Selected text:
[start]
# Jesse



## bcnewe2 (Oct 24, 2013)

So the sheep are on lock down.  Jesse would rather be locked in a paddock than away from her sheep.  The darn sheep have found a way out and until I can get it fenced properly they are locked up in the barn paddock.

I can see them when I'm working or at the computer.  

Each morning Jesse is riled up and romping around with her babies (she loves stuffies and carries them around like they are her babies)  she is a wild girl running and playing. She'll run up to the sheep to show them her baby.  She has been trying to engage the ram into playing with her.  Sometimes he does give her a bit of a chase.  As soon as he comes at her she roles over and plays "dead dog"  

So this morning I'm watching to see if I need to get involved and I see her roll over, ram sniff on her then lay down right beside her. 

Sweet picture, But I can't wait till I can get them back out in the fields.  Confinement on a 10 month old LGD is hard! Sheep are none to happy either!
[end]
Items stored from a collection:
[start]
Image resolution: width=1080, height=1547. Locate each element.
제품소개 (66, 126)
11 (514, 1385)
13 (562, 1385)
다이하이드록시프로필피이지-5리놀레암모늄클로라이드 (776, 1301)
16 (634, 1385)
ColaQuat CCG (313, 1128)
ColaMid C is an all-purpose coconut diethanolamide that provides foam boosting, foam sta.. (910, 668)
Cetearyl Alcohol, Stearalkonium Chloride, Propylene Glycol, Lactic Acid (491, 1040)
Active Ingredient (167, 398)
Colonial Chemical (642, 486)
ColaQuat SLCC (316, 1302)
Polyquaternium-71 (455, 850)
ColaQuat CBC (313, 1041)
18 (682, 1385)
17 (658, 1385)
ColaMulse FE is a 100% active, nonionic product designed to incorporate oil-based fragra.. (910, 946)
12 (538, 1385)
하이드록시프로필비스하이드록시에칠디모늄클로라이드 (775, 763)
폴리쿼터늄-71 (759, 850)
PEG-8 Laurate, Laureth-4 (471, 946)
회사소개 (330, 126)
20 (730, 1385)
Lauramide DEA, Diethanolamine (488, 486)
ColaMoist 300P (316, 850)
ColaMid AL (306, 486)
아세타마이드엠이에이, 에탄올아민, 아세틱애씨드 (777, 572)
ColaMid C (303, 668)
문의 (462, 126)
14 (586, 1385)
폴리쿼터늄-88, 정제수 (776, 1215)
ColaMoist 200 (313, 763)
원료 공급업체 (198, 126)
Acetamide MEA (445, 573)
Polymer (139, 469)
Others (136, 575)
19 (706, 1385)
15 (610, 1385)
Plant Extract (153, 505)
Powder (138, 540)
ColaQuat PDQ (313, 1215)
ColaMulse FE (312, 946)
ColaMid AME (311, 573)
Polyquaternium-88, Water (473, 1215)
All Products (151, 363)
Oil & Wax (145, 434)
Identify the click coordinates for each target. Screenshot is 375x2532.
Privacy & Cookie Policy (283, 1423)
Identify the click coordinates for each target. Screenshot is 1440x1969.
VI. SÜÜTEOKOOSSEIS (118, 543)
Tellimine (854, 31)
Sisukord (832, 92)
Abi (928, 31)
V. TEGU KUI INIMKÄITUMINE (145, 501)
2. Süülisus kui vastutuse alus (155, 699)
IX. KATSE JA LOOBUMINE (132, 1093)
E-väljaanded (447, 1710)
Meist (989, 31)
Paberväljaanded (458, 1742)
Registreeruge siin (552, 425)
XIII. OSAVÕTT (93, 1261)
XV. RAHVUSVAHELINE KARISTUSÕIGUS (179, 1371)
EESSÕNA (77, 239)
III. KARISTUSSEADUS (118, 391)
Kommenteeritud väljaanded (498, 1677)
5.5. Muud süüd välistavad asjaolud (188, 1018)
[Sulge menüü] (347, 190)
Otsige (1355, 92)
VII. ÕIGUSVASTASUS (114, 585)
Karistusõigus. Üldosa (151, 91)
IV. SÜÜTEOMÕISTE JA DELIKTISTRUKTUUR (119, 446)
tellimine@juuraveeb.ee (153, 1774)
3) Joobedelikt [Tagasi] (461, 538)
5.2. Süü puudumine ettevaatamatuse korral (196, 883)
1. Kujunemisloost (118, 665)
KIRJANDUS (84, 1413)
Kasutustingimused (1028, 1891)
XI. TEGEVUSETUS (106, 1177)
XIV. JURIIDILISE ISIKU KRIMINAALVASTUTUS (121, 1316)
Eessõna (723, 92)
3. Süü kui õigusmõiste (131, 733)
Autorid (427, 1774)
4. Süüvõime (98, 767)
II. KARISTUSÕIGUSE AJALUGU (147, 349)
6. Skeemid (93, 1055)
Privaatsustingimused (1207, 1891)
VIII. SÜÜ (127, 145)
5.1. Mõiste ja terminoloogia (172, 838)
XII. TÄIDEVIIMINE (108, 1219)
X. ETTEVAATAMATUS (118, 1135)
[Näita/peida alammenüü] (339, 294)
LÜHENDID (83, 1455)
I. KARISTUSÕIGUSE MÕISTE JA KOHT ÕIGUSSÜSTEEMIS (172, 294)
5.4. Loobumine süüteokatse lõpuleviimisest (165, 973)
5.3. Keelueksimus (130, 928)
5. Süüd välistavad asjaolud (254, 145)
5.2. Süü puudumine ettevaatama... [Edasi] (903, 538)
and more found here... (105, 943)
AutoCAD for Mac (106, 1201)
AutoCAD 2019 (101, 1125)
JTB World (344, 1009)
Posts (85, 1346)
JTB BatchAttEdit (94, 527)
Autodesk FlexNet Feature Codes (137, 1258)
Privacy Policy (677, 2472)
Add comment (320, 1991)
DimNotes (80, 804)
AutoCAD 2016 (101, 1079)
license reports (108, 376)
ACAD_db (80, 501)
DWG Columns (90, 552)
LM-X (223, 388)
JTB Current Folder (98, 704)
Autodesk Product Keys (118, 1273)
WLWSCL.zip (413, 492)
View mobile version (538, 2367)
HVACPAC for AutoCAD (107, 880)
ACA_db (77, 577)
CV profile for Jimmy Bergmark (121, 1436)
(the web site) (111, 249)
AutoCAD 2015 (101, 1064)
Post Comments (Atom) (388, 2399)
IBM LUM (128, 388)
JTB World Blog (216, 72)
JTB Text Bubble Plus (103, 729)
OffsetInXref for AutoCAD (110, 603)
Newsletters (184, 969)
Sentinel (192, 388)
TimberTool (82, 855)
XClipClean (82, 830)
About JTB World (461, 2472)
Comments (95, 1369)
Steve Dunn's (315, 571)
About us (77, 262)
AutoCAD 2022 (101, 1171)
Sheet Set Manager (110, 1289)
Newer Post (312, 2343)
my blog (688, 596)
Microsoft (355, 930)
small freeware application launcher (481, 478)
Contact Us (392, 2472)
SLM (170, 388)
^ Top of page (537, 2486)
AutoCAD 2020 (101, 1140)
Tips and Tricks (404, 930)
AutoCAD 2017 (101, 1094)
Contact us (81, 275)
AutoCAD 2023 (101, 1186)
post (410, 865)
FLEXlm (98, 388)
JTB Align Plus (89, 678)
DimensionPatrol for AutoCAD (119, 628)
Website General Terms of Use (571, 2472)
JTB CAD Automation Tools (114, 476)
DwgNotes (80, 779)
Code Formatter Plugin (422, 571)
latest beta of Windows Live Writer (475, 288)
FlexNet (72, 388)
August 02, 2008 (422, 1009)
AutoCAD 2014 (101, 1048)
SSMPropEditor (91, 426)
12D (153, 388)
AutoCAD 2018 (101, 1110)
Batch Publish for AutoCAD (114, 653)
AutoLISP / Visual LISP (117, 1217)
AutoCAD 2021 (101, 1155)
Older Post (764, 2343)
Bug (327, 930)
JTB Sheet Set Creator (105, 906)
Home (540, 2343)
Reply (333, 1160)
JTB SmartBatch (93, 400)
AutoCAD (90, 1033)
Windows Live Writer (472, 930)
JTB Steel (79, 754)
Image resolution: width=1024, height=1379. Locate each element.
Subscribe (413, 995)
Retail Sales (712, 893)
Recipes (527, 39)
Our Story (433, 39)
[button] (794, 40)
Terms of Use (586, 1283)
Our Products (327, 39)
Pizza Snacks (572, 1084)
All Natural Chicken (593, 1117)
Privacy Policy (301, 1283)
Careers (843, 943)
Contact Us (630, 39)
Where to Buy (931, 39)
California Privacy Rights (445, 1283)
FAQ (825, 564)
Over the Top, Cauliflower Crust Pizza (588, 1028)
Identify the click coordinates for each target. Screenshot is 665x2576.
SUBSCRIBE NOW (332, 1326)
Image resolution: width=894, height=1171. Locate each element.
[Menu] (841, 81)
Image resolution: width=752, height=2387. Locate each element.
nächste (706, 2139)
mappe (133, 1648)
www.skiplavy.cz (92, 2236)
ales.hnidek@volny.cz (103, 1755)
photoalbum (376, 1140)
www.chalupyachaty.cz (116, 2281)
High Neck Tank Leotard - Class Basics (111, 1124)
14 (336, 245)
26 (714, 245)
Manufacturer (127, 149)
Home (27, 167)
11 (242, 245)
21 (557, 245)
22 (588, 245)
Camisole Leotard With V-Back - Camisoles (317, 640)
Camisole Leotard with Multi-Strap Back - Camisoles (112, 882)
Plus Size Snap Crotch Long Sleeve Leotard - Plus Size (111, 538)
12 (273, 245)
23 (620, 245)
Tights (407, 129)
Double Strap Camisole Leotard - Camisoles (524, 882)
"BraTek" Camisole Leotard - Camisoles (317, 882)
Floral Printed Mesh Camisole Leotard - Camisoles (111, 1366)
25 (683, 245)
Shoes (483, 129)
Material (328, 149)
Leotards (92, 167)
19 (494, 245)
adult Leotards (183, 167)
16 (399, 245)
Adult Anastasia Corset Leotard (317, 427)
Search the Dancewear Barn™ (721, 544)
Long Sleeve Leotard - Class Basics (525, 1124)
[end]
Exercise aim: Please retype the forum post about Jesse and the sheep word for word, from "Sweet picture, But" to "to happy either!".

Answer to the problem:
Sweet picture, But I can't wait till I can get them back out in the fields.  Confinement on a 10 month old LGD is hard! Sheep are none to happy either!